Depuis plus de 40 ans, le Studio Harmonie offre un large spectre de services de production sonore. Il est d’ailleurs un précurseur de l’offre élargie dans le domaine. De fait, à une certaine époque, chaque studio avait sa propre vocation pendant que Michel Boucher et son équipe étaient parmi les rares à offrir autant de services en audio.

« Il y a cinq ou six ans encore, on disait que le Studio Harmonie se devait d’être spécialisé dans un seul secteur, lui qui offrait trop de services. Pourtant, la majorité des studios de production en fait autant aujourd’hui, et ce, à grande échelle. De plus, contrairement à eux, nous avons gardé notre côté très intimiste, faisant de nous l’un des seuls survivants, en tant que PME, à Montréal à occuper un créneau personnalisé », raconte le fondateur.

C’est à Longueuil que le studio a fait ses premières armes, principalement dans la publicité, le domaine corporatif et la musique, alors que l’industrie du disque était encore en excellente santé. Une occasion d’acquérir une entreprise qui œuvrait dans le domaine du documentaire et de la série télévisée s’est présentée et c’est ainsi que le Studio Harmonie a ouvert un second bureau à Montréal, maintenant son siège social : « Les douze employés permanents peuvent compter sur des pigistes de manière ponctuelle pendant l’année, car certains projets sont saisonniers. Il n’y a qu’à penser, par exemple, à LOL qu’on enregistre sur une période de six mois et qui nécessite une équipe de bruiteurs et concepteurs. Lorsque nous faisons du doublage, c’est aussi de manière momentanée, alors j’engage temporairement détecteur, adaptateur et directeur de plateau pour travailler sur le projet », explique-t-il. C’est d’ailleurs la grande polyvalence des professionnels qui gravitent autour du studio qui fait sa grande force et qui lui a permis de traverser le temps.
 

Les grands changements

Au cours des quatre dernières décennies, le monde de la production sonore a connu de grandes révolutions.
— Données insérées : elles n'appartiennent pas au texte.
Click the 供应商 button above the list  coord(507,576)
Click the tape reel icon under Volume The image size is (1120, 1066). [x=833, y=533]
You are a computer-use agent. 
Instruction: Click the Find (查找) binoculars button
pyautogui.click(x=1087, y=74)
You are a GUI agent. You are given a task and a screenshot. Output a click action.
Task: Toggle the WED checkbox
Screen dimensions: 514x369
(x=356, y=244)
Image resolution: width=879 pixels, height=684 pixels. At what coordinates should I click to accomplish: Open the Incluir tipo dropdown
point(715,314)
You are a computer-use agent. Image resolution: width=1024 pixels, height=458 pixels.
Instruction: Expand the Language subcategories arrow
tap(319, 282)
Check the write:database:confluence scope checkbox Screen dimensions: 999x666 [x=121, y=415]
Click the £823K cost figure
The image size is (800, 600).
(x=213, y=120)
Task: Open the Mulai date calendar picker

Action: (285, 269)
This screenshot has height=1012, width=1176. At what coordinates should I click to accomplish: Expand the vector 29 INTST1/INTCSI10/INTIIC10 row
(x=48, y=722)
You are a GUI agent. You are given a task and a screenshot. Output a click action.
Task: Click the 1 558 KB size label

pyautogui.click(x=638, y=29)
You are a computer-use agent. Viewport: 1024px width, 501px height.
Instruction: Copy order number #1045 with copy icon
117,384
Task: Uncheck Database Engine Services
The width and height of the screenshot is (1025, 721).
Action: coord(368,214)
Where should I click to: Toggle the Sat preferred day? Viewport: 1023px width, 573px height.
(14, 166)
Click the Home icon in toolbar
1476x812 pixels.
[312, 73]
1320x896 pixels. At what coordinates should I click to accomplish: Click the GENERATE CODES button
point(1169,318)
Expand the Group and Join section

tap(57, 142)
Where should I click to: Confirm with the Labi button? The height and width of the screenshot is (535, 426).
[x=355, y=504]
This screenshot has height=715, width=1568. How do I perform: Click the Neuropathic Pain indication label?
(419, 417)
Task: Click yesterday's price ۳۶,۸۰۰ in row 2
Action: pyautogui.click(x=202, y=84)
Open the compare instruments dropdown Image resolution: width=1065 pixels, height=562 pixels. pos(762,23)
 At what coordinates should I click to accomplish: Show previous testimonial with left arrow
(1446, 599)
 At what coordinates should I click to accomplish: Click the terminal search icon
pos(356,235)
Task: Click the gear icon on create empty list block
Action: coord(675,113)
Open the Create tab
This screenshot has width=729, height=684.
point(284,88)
Michel en a été témoin et nous partage comment il les a vécues : « Le premier grand choc a été celui de la chute de la demande des musiciens en studio. On les a remplacés par des synthétiseurs ou ce que nous appelons dans le métier, des sampler. Nous avons été un des premiers, avec Gilles Valiquette, à avoir un studio midi. Des gens travaillaient dans un studio annexé pour créer de la musique originale et souvent, il suffisait que de trois musiciens tout au plus pour faire tout l’orchestre.

Puis, l’ère du numérique est arrivée pour remplacer les rubans. Cette nouvelle technologie coûtait très cher à l’époque. Les équipements coûtaient 10 fois plus cher il y a 20 ans, mais cependant, il faut les remplacer plus souvent. Aussi, on peut les revendre très difficilement, puisque ça évolue très rapidement. Depuis quelques années, le domaine du son et les méthodes de production se transforment allègrement avec les nouveaux médias et sont fragilisés par la mondialisation. Les jeunes qui veulent y percer doivent développer des services adaptés à cette réalité. Avant, pour enregistrer une voix, le talent devait se déplacer pour que l’environnement sonore soit optimal. Cela nous permettait aussi de signer des contrats avec l’UDA ou l’ACTRA. Avec le changement technologique vers le numérique, les professionnels ont commencé à s’équiper chez eux et à travailler à distance. On ne peut pas arrêter le progrès, mais nous sommes rendus à un point où n’importe qui peut faire ça de n’importe où. Une entreprise peut embaucher, par exemple, un narrateur à la retraite aux États-Unis, qui plus est, n’est pas dans l’UDA et sa production va lui coûter quatre fois moins cher car il n’y a pas d’infrastructure à supporter. C’est un phénomène répandu dans la musique, les voix, la conception sonore, dans tout, quoi ! », explique Michel.

En conclusion, Michel relève le point culminant qui fait que, selon lui, le monde de la télévision et de la publicité est en transformation en ce moment : « La nouvelle génération, qui fréquente les réseaux sociaux, possède des tablettes et des cellulaires et n’écoute plus la télévision conventionnelle. De plus, les jeunes consomment de moins en moins de contenu francophone. Cela fait en sorte que toute la culture télévisuelle est en pleine transformation. Ma problématique en tant que fournisseur de services et producteur est que la qualité sonore n’a plus sa place comme avant. J’ai vu des jeunes dans le métro écouter des séries sur une tablette. En réalité, ils ne les écoutent pas, ils lisent les sous-titres ! Tout ce qui est image et son sur ces appareils ne requièrent pas la qualité d’une image haute définition ou d’un système Surround audio. Le marché change à une vitesse folle. Il faut savoir rester dans le coup et suivre le rythme ».